What the task asks >> Render every line of the material below as a Markdown table with the columns "Row" and "Line", numbering the rows and omitting blank lines.
— Start Available data —
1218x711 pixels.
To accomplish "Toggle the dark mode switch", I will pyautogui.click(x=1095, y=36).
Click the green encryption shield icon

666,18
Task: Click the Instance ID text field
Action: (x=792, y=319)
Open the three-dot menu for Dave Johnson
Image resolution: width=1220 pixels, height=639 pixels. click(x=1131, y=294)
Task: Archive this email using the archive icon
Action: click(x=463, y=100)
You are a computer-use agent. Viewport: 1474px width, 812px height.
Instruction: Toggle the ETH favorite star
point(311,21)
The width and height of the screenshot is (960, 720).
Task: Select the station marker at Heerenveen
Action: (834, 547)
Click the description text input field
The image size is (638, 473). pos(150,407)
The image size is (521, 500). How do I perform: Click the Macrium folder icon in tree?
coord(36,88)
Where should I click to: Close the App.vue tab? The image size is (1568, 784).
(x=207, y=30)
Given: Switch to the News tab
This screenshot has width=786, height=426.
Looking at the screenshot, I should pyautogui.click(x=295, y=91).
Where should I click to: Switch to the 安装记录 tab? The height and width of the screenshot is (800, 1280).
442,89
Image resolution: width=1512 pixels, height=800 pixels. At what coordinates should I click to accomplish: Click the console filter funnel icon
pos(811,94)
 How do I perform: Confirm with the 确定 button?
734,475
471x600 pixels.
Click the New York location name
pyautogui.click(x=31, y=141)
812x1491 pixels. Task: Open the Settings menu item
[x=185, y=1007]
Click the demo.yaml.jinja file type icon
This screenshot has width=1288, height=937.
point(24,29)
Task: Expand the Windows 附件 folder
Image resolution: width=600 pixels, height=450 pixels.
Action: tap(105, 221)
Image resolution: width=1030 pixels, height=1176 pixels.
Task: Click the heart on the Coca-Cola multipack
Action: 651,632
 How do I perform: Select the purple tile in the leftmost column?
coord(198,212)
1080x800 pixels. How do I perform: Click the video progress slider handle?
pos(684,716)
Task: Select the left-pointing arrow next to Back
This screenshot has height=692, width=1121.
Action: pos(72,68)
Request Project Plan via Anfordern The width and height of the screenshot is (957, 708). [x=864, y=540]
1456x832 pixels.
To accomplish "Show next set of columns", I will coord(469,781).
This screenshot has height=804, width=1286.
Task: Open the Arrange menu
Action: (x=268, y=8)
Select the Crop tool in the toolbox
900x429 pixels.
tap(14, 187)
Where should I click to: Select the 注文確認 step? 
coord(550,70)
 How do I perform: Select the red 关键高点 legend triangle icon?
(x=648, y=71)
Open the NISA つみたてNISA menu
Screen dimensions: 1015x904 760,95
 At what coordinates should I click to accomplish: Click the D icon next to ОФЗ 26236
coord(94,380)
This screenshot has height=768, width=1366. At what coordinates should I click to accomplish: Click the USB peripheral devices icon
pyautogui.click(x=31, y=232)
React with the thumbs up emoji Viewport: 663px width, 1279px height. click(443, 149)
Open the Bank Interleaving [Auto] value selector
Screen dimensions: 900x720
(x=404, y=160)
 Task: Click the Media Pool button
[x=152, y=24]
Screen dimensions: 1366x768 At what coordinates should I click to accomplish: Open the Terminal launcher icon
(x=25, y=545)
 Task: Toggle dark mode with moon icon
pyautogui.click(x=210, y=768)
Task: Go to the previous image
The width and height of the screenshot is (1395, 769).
— End Available data —
The result >>
| Row | Line |
|---|---|
| 1 | 1218x711 pixels. |
| 2 | To accomplish "Toggle the dark mode switch", I will pyautogui.click(x=1095, y=36). |
| 3 | Click the green encryption shield icon |
| 4 | 666,18 |
| 5 | Task: Click the Instance ID text field |
| 6 | Action: (x=792, y=319) |
| 7 | Open the three-dot menu for Dave Johnson |
| 8 | Image resolution: width=1220 pixels, height=639 pixels. click(x=1131, y=294) |
| 9 | Task: Archive this email using the archive icon |
| 10 | Action: click(x=463, y=100) |
| 11 | You are a computer-use agent. Viewport: 1474px width, 812px height. |
| 12 | Instruction: Toggle the ETH favorite star |
| 13 | point(311,21) |
| 14 | The width and height of the screenshot is (960, 720). |
| 15 | Task: Select the station marker at Heerenveen |
| 16 | Action: (834, 547) |
| 17 | Click the description text input field |
| 18 | The image size is (638, 473). pos(150,407) |
| 19 | The image size is (521, 500). How do I perform: Click the Macrium folder icon in tree? |
| 20 | coord(36,88) |
| 21 | Where should I click to: Close the App.vue tab? The image size is (1568, 784). |
| 22 | (x=207, y=30) |
| 23 | Given: Switch to the News tab |
| 24 | This screenshot has width=786, height=426. |
| 25 | Looking at the screenshot, I should pyautogui.click(x=295, y=91). |
| 26 | Where should I click to: Switch to the 安装记录 tab? The height and width of the screenshot is (800, 1280). |
| 27 | 442,89 |
| 28 | Image resolution: width=1512 pixels, height=800 pixels. At what coordinates should I click to accomplish: Click the console filter funnel icon |
| 29 | pos(811,94) |
| 30 |  How do I perform: Confirm with the 确定 button? |
| 31 | 734,475 |
| 32 | 471x600 pixels. |
| 33 | Click the New York location name |
| 34 | pyautogui.click(x=31, y=141) |
| 35 | 812x1491 pixels. Task: Open the Settings menu item |
| 36 | [x=185, y=1007] |
| 37 | Click the demo.yaml.jinja file type icon |
| 38 | This screenshot has width=1288, height=937. |
| 39 | point(24,29) |
| 40 | Task: Expand the Windows 附件 folder |
| 41 | Image resolution: width=600 pixels, height=450 pixels. |
| 42 | Action: tap(105, 221) |
| 43 | Image resolution: width=1030 pixels, height=1176 pixels. |
| 44 | Task: Click the heart on the Coca-Cola multipack |
| 45 | Action: 651,632 |
| 46 |  How do I perform: Select the purple tile in the leftmost column? |
| 47 | coord(198,212) |
| 48 | 1080x800 pixels. How do I perform: Click the video progress slider handle? |
| 49 | pos(684,716) |
| 50 | Task: Select the left-pointing arrow next to Back |
| 51 | This screenshot has height=692, width=1121. |
| 52 | Action: pos(72,68) |
| 53 | Request Project Plan via Anfordern The width and height of the screenshot is (957, 708). [x=864, y=540] |
| 54 | 1456x832 pixels. |
| 55 | To accomplish "Show next set of columns", I will coord(469,781). |
| 56 | This screenshot has height=804, width=1286. |
| 57 | Task: Open the Arrange menu |
| 58 | Action: (x=268, y=8) |
| 59 | Select the Crop tool in the toolbox |
| 60 | 900x429 pixels. |
| 61 | tap(14, 187) |
| 62 | Where should I click to: Select the 注文確認 step?  |
| 63 | coord(550,70) |
| 64 |  How do I perform: Select the red 关键高点 legend triangle icon? |
| 65 | (x=648, y=71) |
| 66 | Open the NISA つみたてNISA menu |
| 67 | Screen dimensions: 1015x904 760,95 |
| 68 |  At what coordinates should I click to accomplish: Click the D icon next to ОФЗ 26236 |
| 69 | coord(94,380) |
| 70 | This screenshot has height=768, width=1366. At what coordinates should I click to accomplish: Click the USB peripheral devices icon |
| 71 | pyautogui.click(x=31, y=232) |
| 72 | React with the thumbs up emoji Viewport: 663px width, 1279px height. click(443, 149) |
| 73 | Open the Bank Interleaving [Auto] value selector |
| 74 | Screen dimensions: 900x720 |
| 75 | (x=404, y=160) |
| 76 |  Task: Click the Media Pool button |
| 77 | [x=152, y=24] |
| 78 | Screen dimensions: 1366x768 At what coordinates should I click to accomplish: Open the Terminal launcher icon |
| 79 | (x=25, y=545) |
| 80 |  Task: Toggle dark mode with moon icon |
| 81 | pyautogui.click(x=210, y=768) |
| 82 | Task: Go to the previous image |
| 83 | The width and height of the screenshot is (1395, 769). |